Book display raises black voices

Kyle Huizinga, Staff writer

A Nicholson Library lead student worker set up a Black History Month book display near the entrance. The display celebrates important African-American works of literature and approaches the subject of African American culture form a variety of viewpoints, time periods, perspectives, and genres.

The display covers topics ranging from art, politics and economics.

Books such as Beauty Shop Politics: African American Women’s Activism in the Beauty Industry by Tiffany M. Gill provide perspective on the role African-American beauticians played in terms of activism during Jim Crow era politics.

Also included in the selection are books that address minority groups within the African American and community such as Afro-Latinx women and the LGBTQ community.

Books such as Comparative Perspective on Afro-Latino America by Kwame Dixon offers stories told by Americans who are from Afro-Latinx backgrounds, perspectives that are not generally heard in mass media.
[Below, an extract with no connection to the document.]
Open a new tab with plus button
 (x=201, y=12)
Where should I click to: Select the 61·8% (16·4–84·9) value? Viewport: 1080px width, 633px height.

Junior anthropology major Jose Madrid Beltran said he put the display together “to remind people that the fight for equity is not over.”

He emphasized the importance of listening to the many stories and voices within the African-American community.

“This is why the display has a focus on women and LGBT and Afro-Latinx identities,” Madrid Beltran said.

“These are voices that face oppression and experience the world in drastically different ways. I felt it was critical to select books that could give a glimpse into the voices of these identities.”